Death by Firing Squad not an Option for Condemned Man, Though Physician Calls it 'Painless'

A physician testifying as an expert in a condemned Nevada inmate's attempt to avoid execution by lethal injection told a federal judge Thursday that execution by firing squad would be quick and "relatively painless," the Associated Press reported.

Zane Michael Floyd, 46, was convicted in 2000 and sentenced to death for killing four and wounding a fifth person in a 1999 shotgun attack at a Las Vegas grocery store.

Floyd's lawyers are required to provide an alternative method of execution while asking U.S. District Judge Richard Boulware II to rule Nevada's lethal injection method unconstitutional. They argue the procedure and its novel drug combination would be an agonizing death.
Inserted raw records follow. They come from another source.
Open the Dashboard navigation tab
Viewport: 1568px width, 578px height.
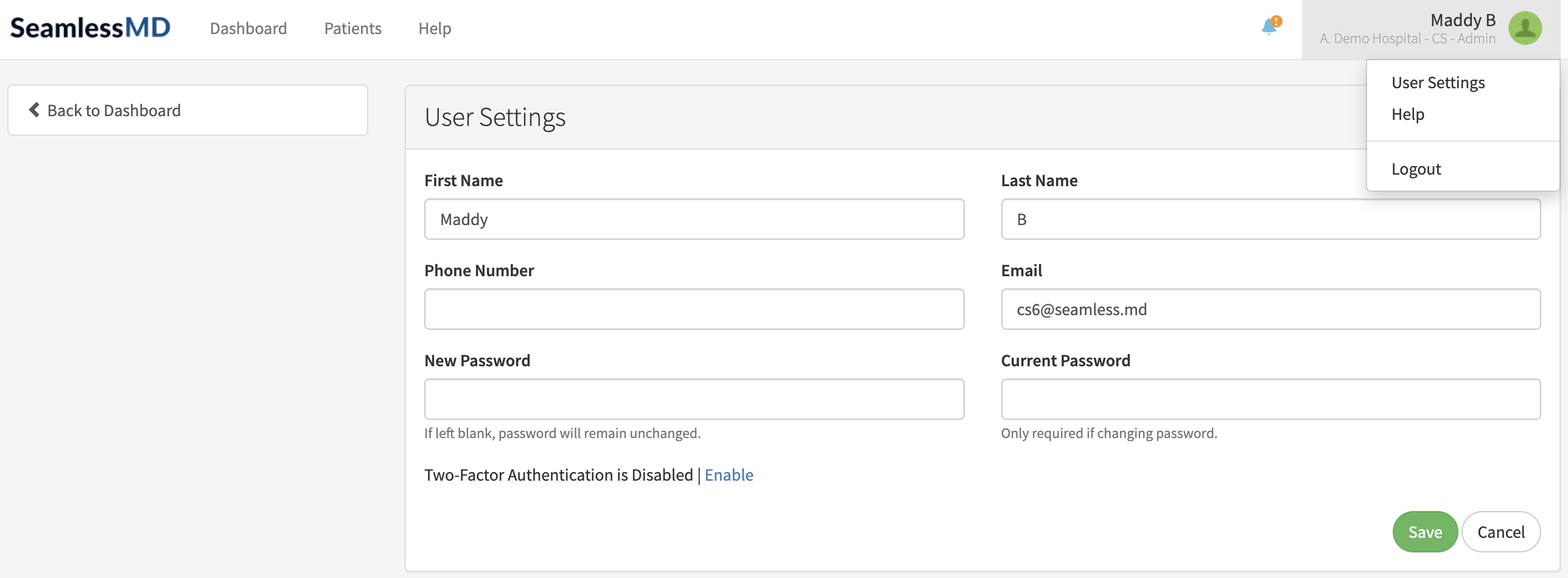point(248,29)
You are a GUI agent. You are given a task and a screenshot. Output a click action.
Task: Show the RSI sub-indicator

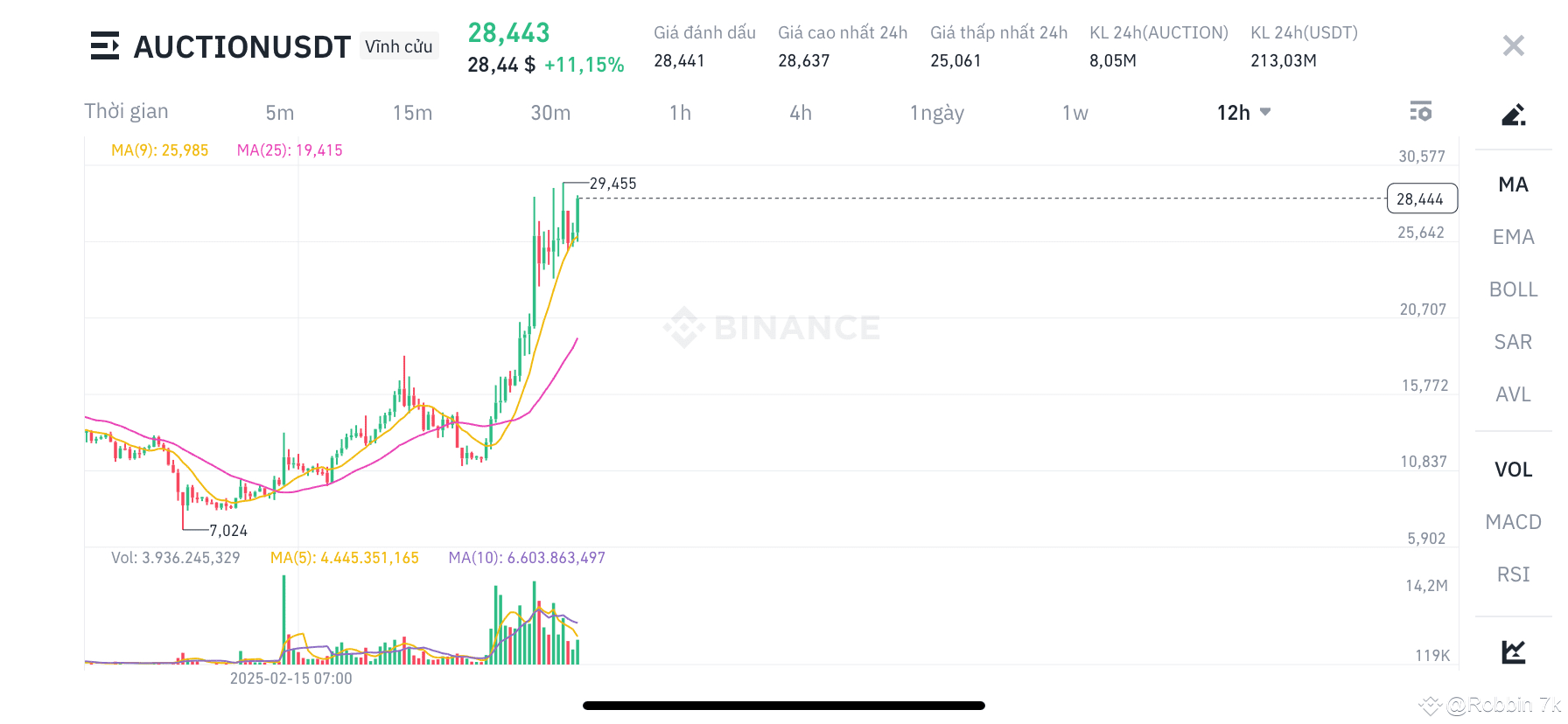tap(1513, 574)

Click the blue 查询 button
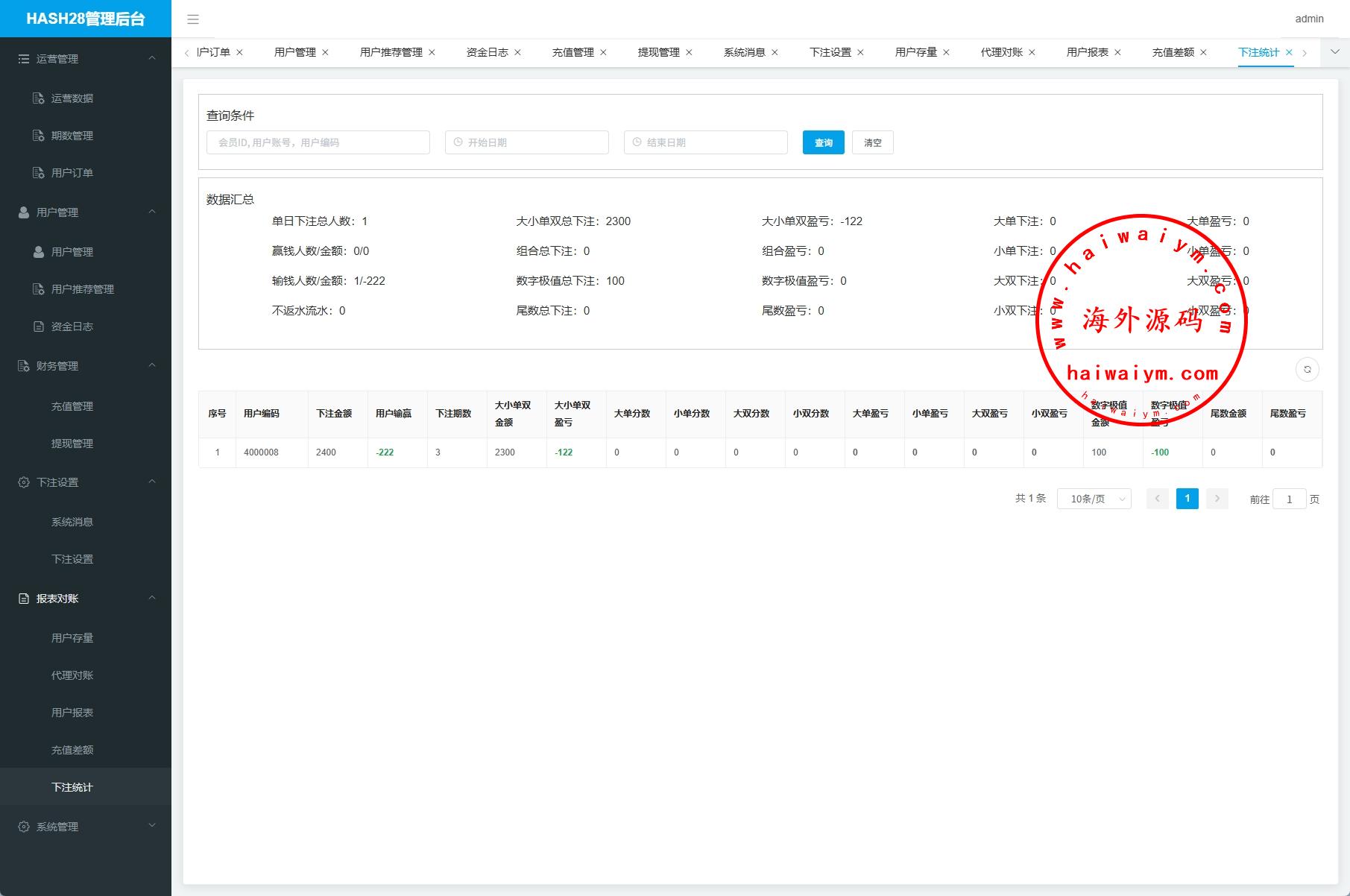click(x=823, y=142)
Dr. James Williams, an emergency physician at a Texas hospital, told the judge that execution by firing squad would be "very quick."

"I don't believe the condemned would feel anything that would approximate pain," he said.

Currently, four states allow execution by firing squad: Mississippi, South Carolina, Oklahoma and Utah. The last inmate shot to death was Ronnie Gardner in Utah in June 2010.

Nevada law currently does not allow inmates to be shot to death. The method is not being considered for the state's first execution in 15 years.

The last person put to death in Nevada was Daryl Mack in 2006 for a 1988 rape and murder in Reno. He asked for his sentence to be carried out.

For more reporting from the Associated Press, see below.

Execution Chamber, Ely State Prison, Nevada
A doctor testifies in a Nevada inmate’s bid to avoid execution by lethal injection, telling the court Thursday that a firing squad instead would be "very quick." This photo from 2016 shows the execution chamber at Ely State Prison in Ely, Nevada. Nevada Department of Corrections/AP Photo

Floyd's lethal injection was scheduled last July but has been delayed pending the outcome of his challenges in state and federal courts.

Chief Deputy Attorney General Randall Gilmer said Wednesday the state wants to carry out Floyd's execution by February, the Las Vegas Review-Journal reported.

Floyd also has appeals pending before the Nevada Supreme Court and the 9th U.S. District Court of Appeals in San Francisco.

His lawyers, deputy federal public defenders David Anthony and Brad Levenson, have tried this week to show the procedure drawn up by Nevada prison officials and the combination of three or four drugs they want to use would be inhumane.

Dr. Mark Heath, an anesthesiologist who teaches at Columbia University in New York, provided a written report to the court predicting "an extremely agonizing ... death" with drugs used to sedate and paralyze Floyd before "the excruciating pain of intravenous concentrated potassium" is administered to stop his heart.

Testimony is scheduled in December from experts for the state, and Boulware said he especially wants to hear from Nevada prisons chief Charles Daniels, the official with primary responsibility for carrying out an execution.

Nevada would use the anesthetic ketamine, the powerful synthetic opioid fentanyl, the heart-stopping salt potassium chloride and perhaps a muscle paralytic called cisatracurium. The drug alfentanil might substitute for fentanyl and potassium acetate might substitute for potassium chloride, according to the execution plan.

No state has used ketamine or the fentanyl substitute in an execution, according to the nonprofit Death Penalty Information Center. Potassium acetate, a salt also used as an aircraft deicer, was mistakenly used by Oklahoma in a 2015 lethal injection.

Dr. Joel Zivot, an anesthesiologist who teaches at the medical and law schools at Emory University in Atlanta, testified Wednesday as an expert in Floyd's defense. He said some of the drugs and the doses could cause Floyd's lungs to fill with fluid, leading to an excruciating death by suffocation "akin to drowning."

Zivot said autopsies following other executions have found prisoners' lungs filled with fluid.